Aussi, ainsi parle le Seigneur, l'Éternel: Voici, mes serviteurs mangeront, mais vous serez affamés; voici, mes serviteurs boiront, mais vous serez altérés; voici, mes serviteurs se réjouiront, mais vous serez confondus;
14 Ziet, Mijn knechten zullen juichen van goeder harte, maar gijlieden zult schreeuwen van weedom des harten, en van verbreking des geestes zult gij huilen.
voici, mes serviteurs chanteront dans la joie du cœur, mais vous crierez dans le chagrin du cœur, et vous vous lamenterez dans l'abattement de l'esprit;
15 En gijlieden zult uw naam Mijn uitverkorenen tot een vervloeking laten; en de Heere HEERE zal ulieden doden, maar Zijn knechten zal Hij met een anderen naam noemen;
et vous léguerez votre nom comme une imprécation à mes élus, et le Seigneur, l'Éternel, vous donnera la mort et appellera ses serviteurs d'un autre nom.
16 Zodat, wie zich zegenen zal op aarde, die zal zich zegenen in den God der waarheid; en wie zal zweren op aarde, die zal zweren bij den God der waarheid, omdat de vorige benauwdheden zullen vergeten zijn, en omdat zij voor Mijn ogen verborgen zijn.
Quiconque dans le pays fera des vœux, les fera au nom du Dieu de vérité, et quiconque dans le pays fera un serment, le fera au nom du Dieu de vérité, car les anciennes tribulations seront oubliées et cachées à mes yeux.
17 Want ziet, Ik schep nieuwe hemelen en een nieuwe aarde; en de vorige dingen zullen niet meer gedacht worden, en zullen in het hart niet opkomen.
Car voici, je crée des Cieux nouveaux et une terre nouvelle, et le passé ne reviendra plus dans la mémoire, et ne reviendra plus dans la pensée.
18 Maar weest gijlieden vrolijk, en verheugt u tot in der eeuwigheid in hetgeen Ik schep; want ziet, Ik schep Jeruzalem een verheuging, en haar volk een vrolijkheid.
Mais vous aurez une joie et une allégresse éternelle de ce que je veux créer; car voici, je crée Jérusalem pour la joie, et son peuple pour le contentement.
19 En Ik zal Mij verheugen over Jeruzalem, en vrolijk zijn over Mijn volk; en in haar zal niet meer gehoord worden de stem der wening, noch de stem des geschreeuws.

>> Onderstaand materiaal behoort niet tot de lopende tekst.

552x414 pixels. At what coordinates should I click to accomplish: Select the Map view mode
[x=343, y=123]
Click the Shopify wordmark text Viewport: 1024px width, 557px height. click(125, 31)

Et je fais ma joie de Jérusalem et mon bonheur de mon peuple, et l'on n'y entendra plus la voix des pleurs, ni la voix de la plainte.
20 Van daar zal niet meer wezen een zuigeling van weinig dagen, noch een oud man, die zijn dagen niet zal vervullen; want een jongeling zal sterven, honderd jaren oud zijnde, maar een zondaar, honderd jaren oud zijnde, zal vervloekt worden.

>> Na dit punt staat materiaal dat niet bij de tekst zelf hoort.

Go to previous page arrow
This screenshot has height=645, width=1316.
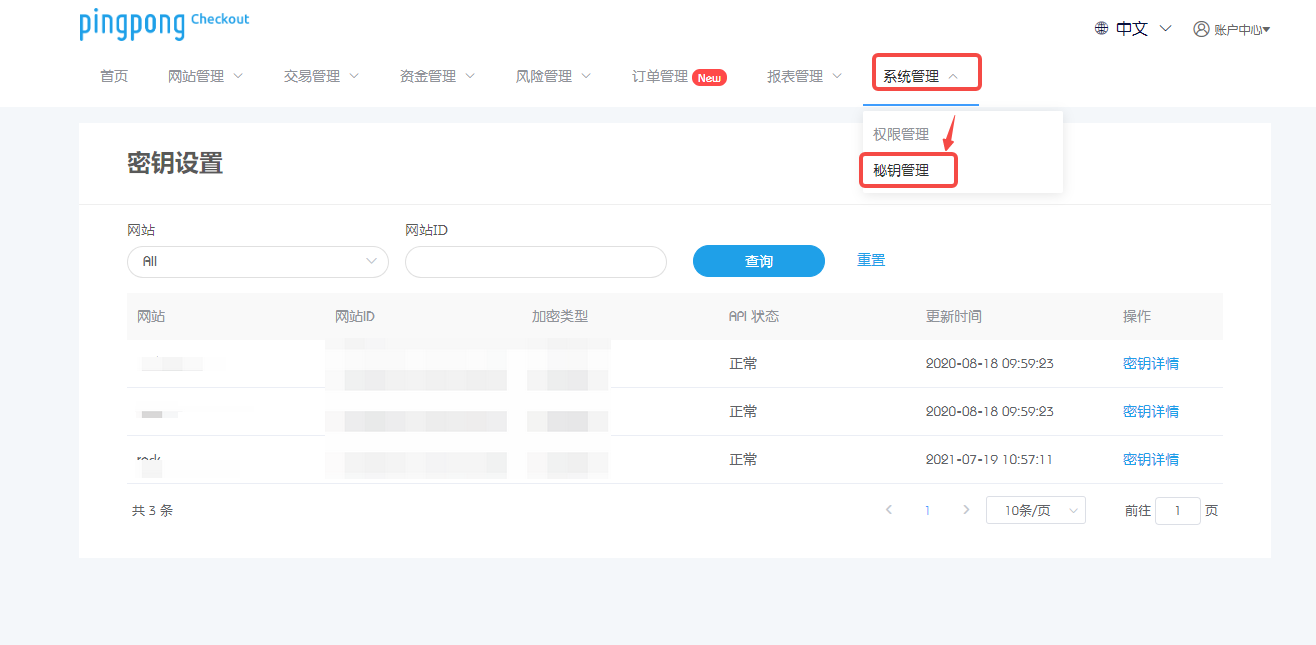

Là désormais plus d'enfant né pour quelques jours, plus de vieillard qui n'achève le nombre de ses jours; car on sera jeune en mourant centenaire, et le pécheur à cent ans subira sa malédiction.
21 En zij zullen huizen bouwen en bewonen, en zij zullen wijngaarden planten, en derzelver vrucht eten.
Et ils bâtiront des maisons et les habiteront, et ils planteront des vignes et en mangeront le fruit.
22 Zij zullen niet bouwen, dat het een ander bewone; zij zullen niet planten, dat het een ander ete, want de dagen Mijns volks zullen zijn als de dagen eens booms, en Mijn uitverkorenen zullen het werk hunner handen verslijten.
Ils ne bâtiront pas pour qu'un autre habite, ils ne planteront pas pour qu'un autre jouisse, car tels les jours de l'arbre, tels seront les jours de mon peuple, et mes élus useront l'ouvrage de leurs mains.
23 Zij zullen niet tevergeefs arbeiden, noch baren ter verstoring; want zij zijn het zaad der gezegenden des HEEREN, en hun nakomelingen met hen.
Ils ne se peineront pas pour rien, et n'auront pas des enfants pour les perdre soudain, car ils sont une race de bénis de l'Éternel, et leurs enfants [resteront] avec eux.
24 En het zal geschieden, eer zij roepen, zo zal Ik antwoorden; terwijl zij nog spreken, zo zal Ik horen.
Et ils n'auront pas encore crié que je répondrai; ils parleront encore que j'exaucerai.
25 De wolf en het lam zullen te zamen weiden, en de leeuw zal stro eten als een rund, en stof zal de spijze der slang zijn; zij zullen geen kwaad doen noch verderven op Mijn gansen heiligen berg zegt de HEERE.
Le loup et l'agneau paîtront ensemble, le lion comme le bœuf mangera le fourrage, et la poussière sera l'aliment du serpent. Ils ne feront rien de mauvais ni de pernicieux sur toute ma montagne sainte, dit l'Éternel.